Un chien qui tire en laisse ne le fait pas par désobéissance : il avance simplement plus vite que son maître et découvre, sans le vouloir, que tirer fait avancer. Corriger ce réflexe demande moins de force que de méthode.
Le harnais, avant la laisse
Un harnais à attache frontale, sur le poitrail, décourage la traction bien mieux qu’un collier classique : dès que le chien tire, il pivote légèrement vers le maître au lieu d’être tracté par le cou. Un collier serré sur la trachée, à l’inverse, aggrave la pression sur des zones fragiles, cou et épaules, en cas de traction répétée. Quel que soit le modèle choisi, le réglage doit permettre de glisser deux doigts à plat entre la sangle et le corps du chien, ni plus lâche, au risque qu’il se dégage, ni plus serré, au risque de gêner la respiration ou le mouvement des épaules pendant la marche. Vérifier ce réglage après quelques semaines reste indispensable chez un chiot en croissance, dont le tour de poitrail change vite : un harnais ajusté un mois plus tôt peut déjà comprimer les épaules sans que cela se voie au premier regard. Le point d’attache, frontal ou dorsal selon les modèles, influence aussi la facilité de contrôle : une attache dorsale seule encourage davantage la traction chez un chien qui tire déjà, tandis qu’une double attache, frontale et dorsale, permet d’adapter la prise selon le contexte de la sortie.

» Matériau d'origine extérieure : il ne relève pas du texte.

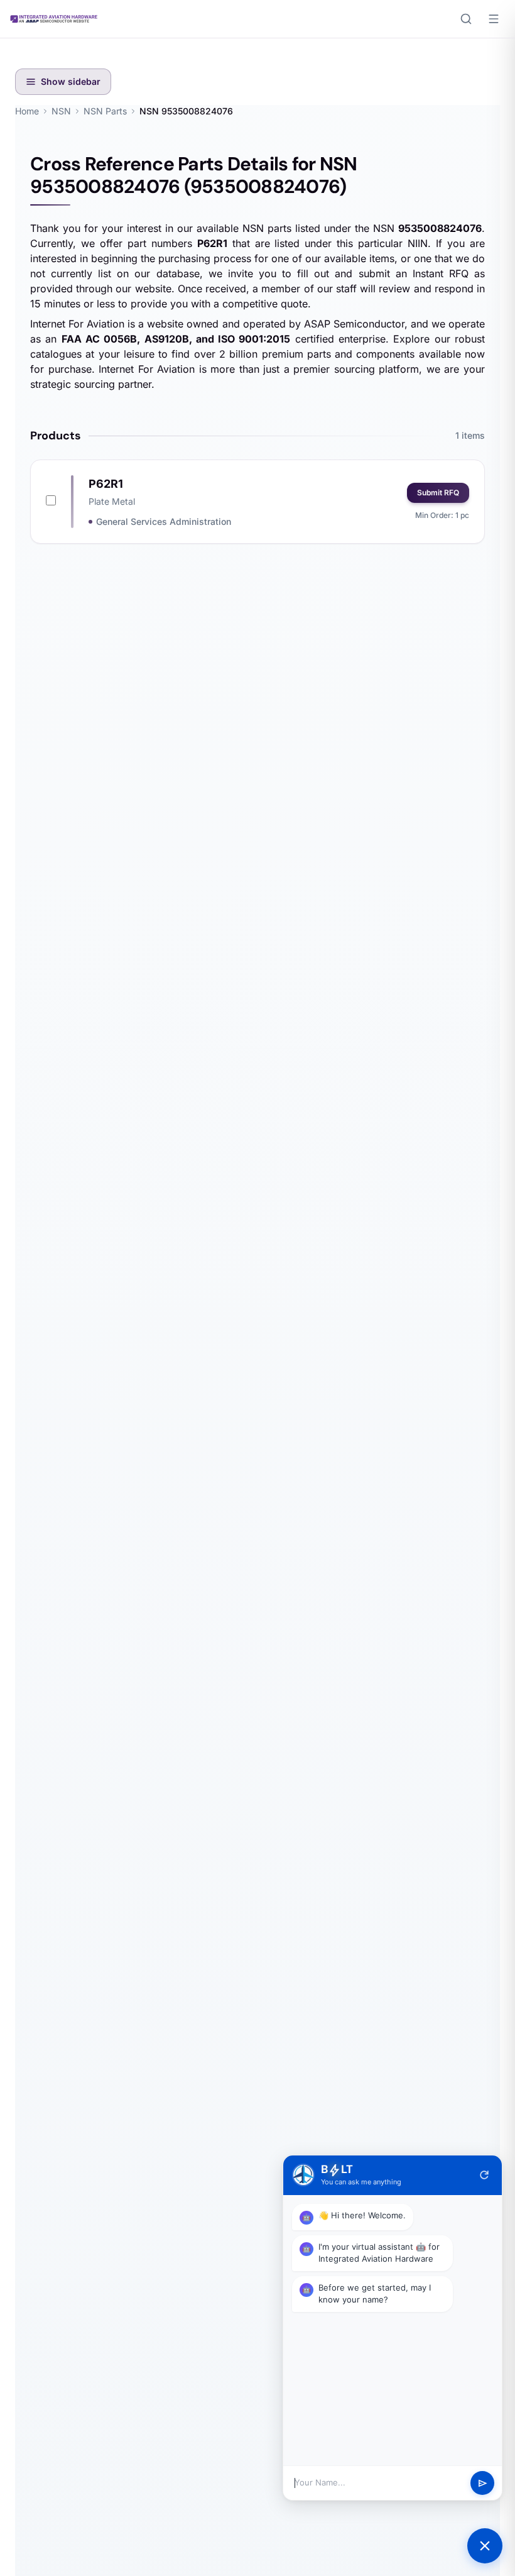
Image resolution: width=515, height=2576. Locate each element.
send (482, 2483)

L’arrêt net, plus efficace qu’un rappel à l’ordre
Face à un chien qui tire, s’arrêter complètement et attendre, sans tirer en retour ni parler, reste la méthode la plus constante : le chien apprend que la marche ne reprend que lorsque la laisse se détend. Répéter cet arrêt à chaque tension, même dix fois sur les premiers mètres, use davantage la patience du maître que celle du chien, mais c’est justement cette constance qui installe l’habitude. Céder occasionnellement, en avançant malgré la traction parce que la sortie presse, annule une partie du travail déjà accompli et prolonge l’apprentissage de plusieurs semaines. Changer de direction dès la première tension, plutôt que de s’arrêter systématiquement au même endroit, fonctionne aussi bien pour un chien qui a déjà compris l’arrêt simple mais continue de tirer par anticipation vers un point précis, comme un arbre ou un congénère repéré au loin.

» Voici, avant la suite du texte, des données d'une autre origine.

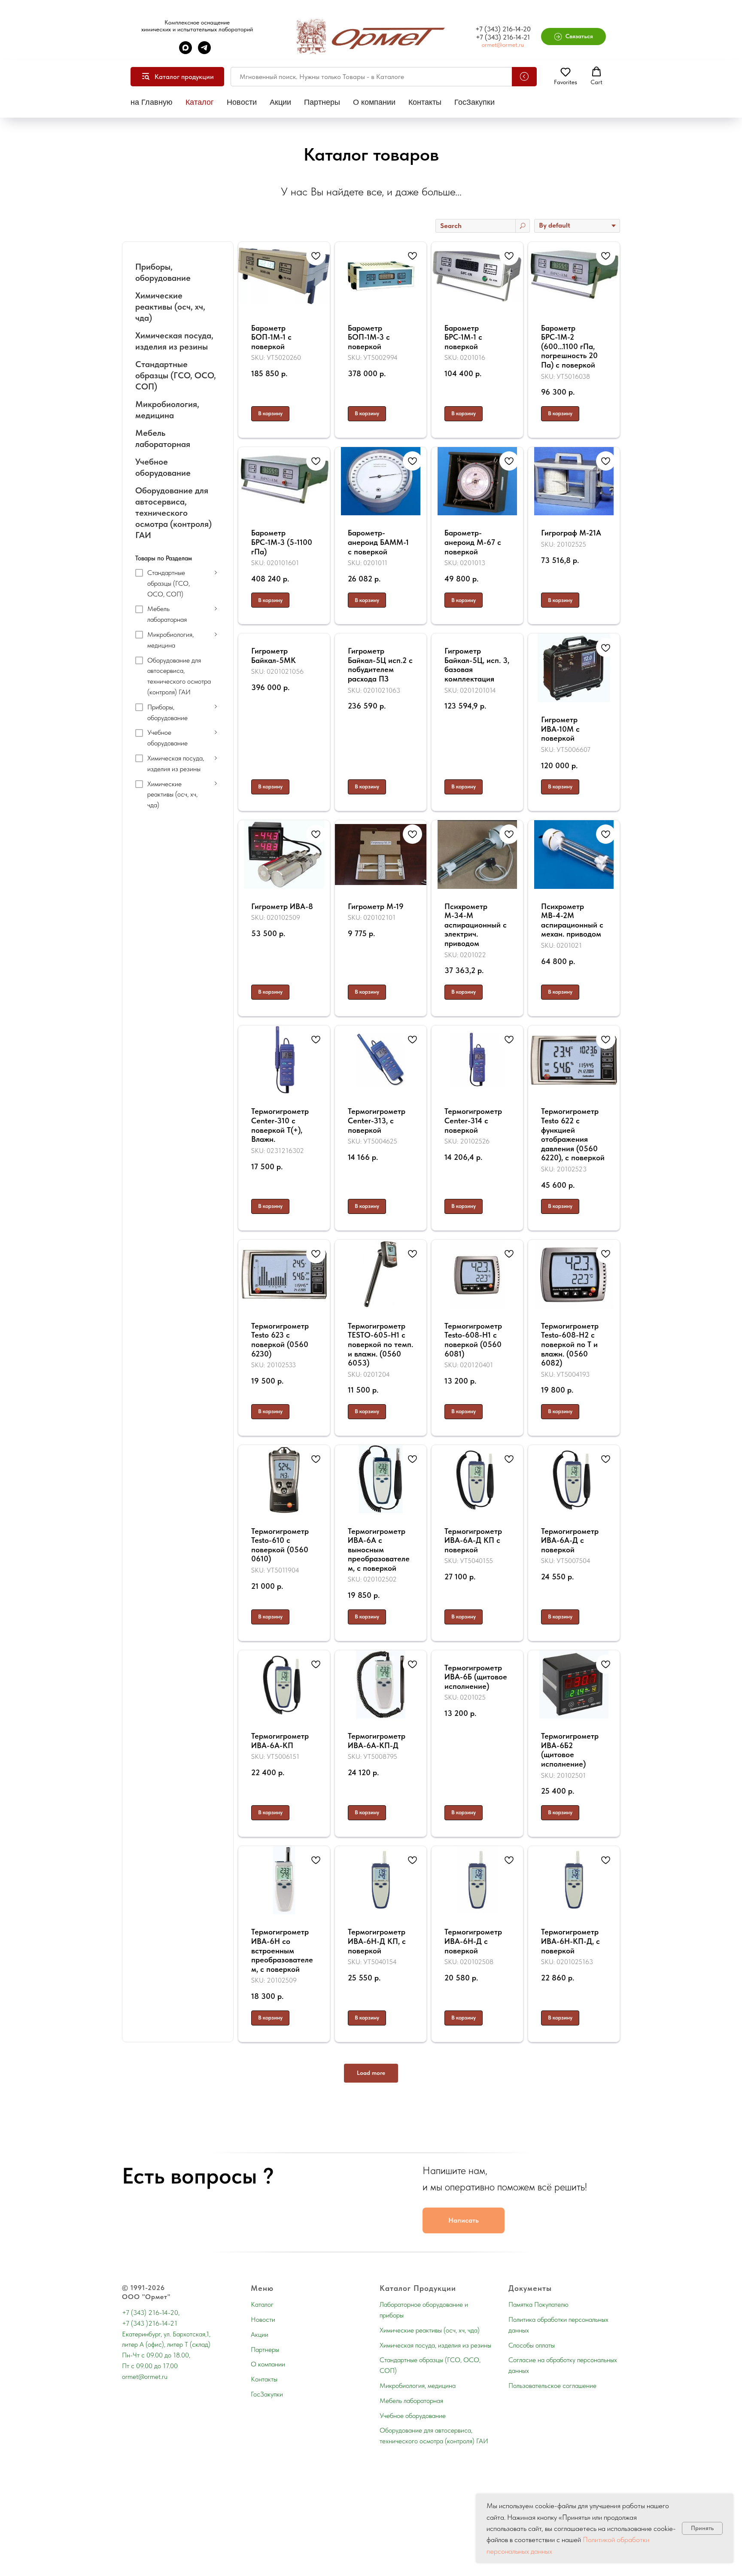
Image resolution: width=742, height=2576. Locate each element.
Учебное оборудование (413, 2416)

Récompenser au bon endroit, choisir la bonne laisse
Féliciter le chien lorsqu’il marche à hauteur de la jambe, laisse détendue, ancre la position recherchée bien plus efficacement qu’une correction pendant la traction. Une laisse de un à deux mètres, ni trop courte ni trop longue, facilite ce contrôle ; la longe, plus longue, convient mieux aux exercices de rappel en milieu sécurisé que à l’apprentissage de la marche au pied. Un chiot qui progresse sur ce point avance aussi plus vite sur d’autres bases d’éducation, comme le rappel, détaillées dans notre rubrique consacrée aux fondamentaux du chiot. La Société centrale canine rappelle que la cohérence des gestes du maître conditionne la vitesse de tout apprentissage canin, la marche en laisse comme le reste.
Aucun chien ne marche parfaitement au pied dès la première sortie avec un nouveau harnais : quelques semaines de constance, sans céder aux jours pressés, suffisent généralement à transformer une promenade tirée en une marche partagée, pour le plus grand confort des épaules du chien comme du bras de son maître.